→ **Written exercise**
Starting at the line with "This screenshot has height=195, width=374." and continuing through the last of the records, write those lines out again with "quantity" swapped for "size" and everything else left the same. Leave the pictures out.

→ **Data listing**
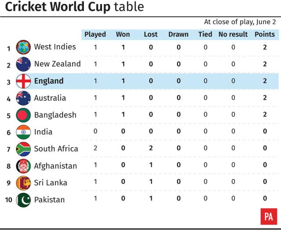Click the Points column header
The width and height of the screenshot is (281, 230).
tap(265, 34)
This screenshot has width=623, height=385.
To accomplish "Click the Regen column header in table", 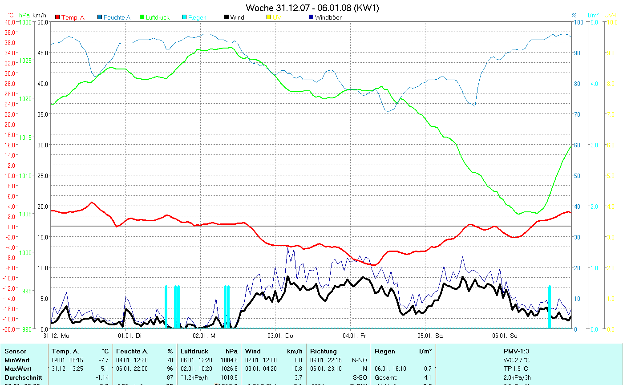I will point(384,351).
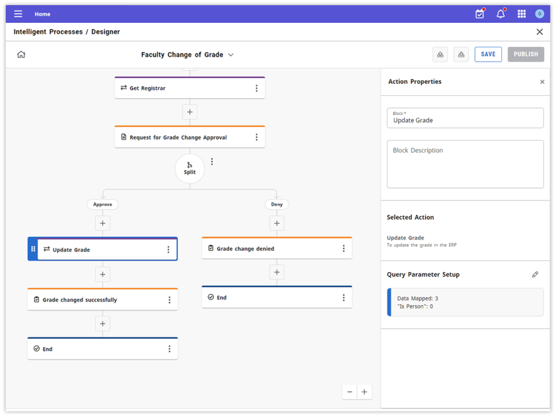Zoom out the canvas with minus button
The height and width of the screenshot is (417, 556).
point(349,392)
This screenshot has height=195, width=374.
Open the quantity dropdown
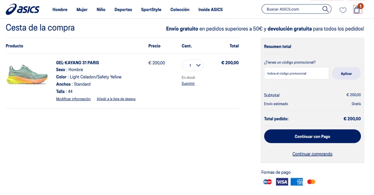point(192,65)
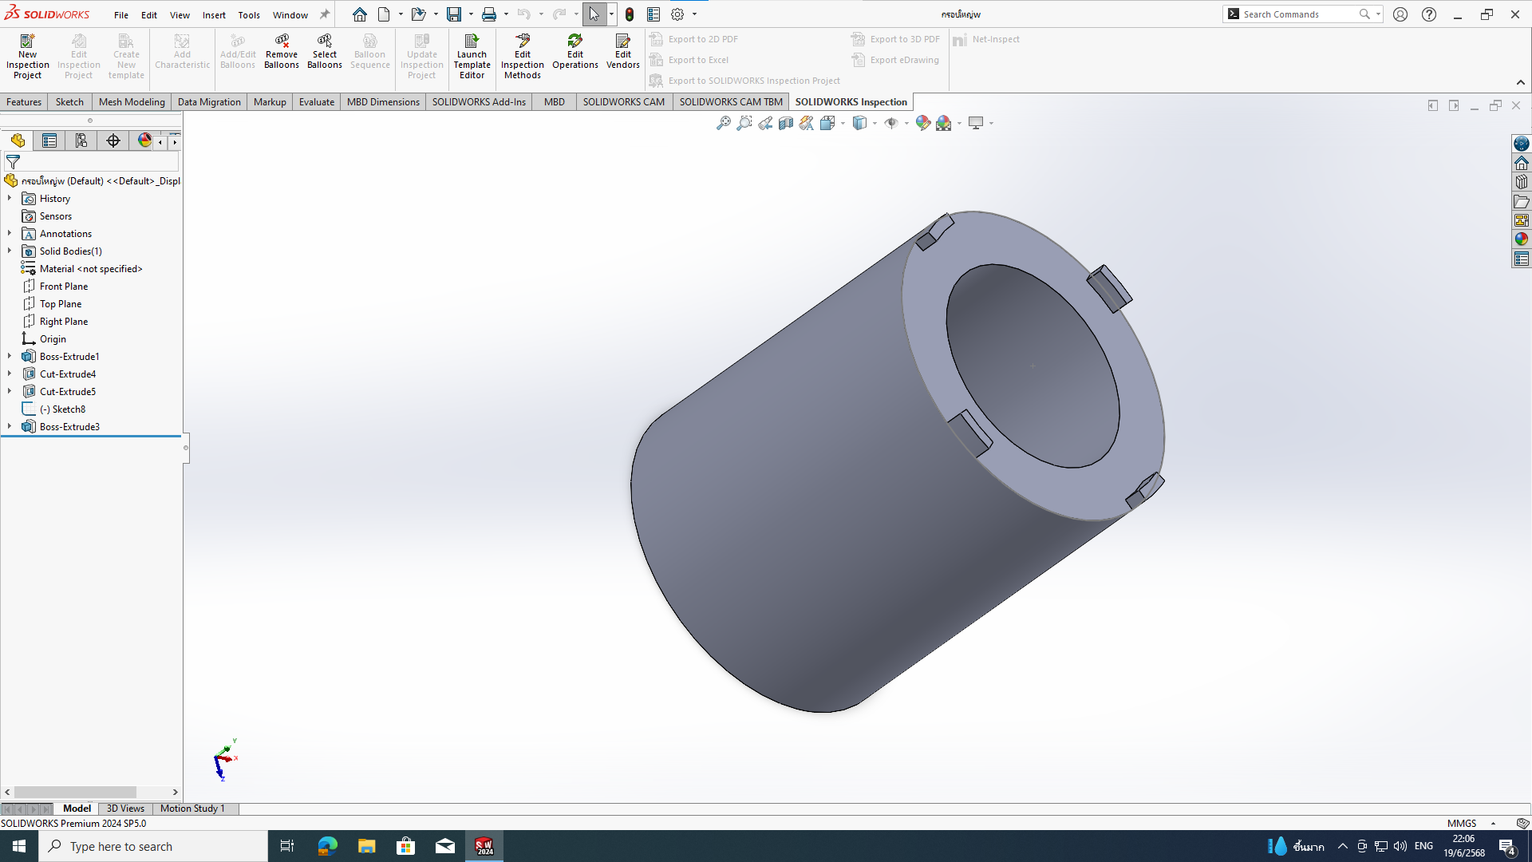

→ **Task solution**
This screenshot has height=195, width=374.
Open the size dropdown
point(192,65)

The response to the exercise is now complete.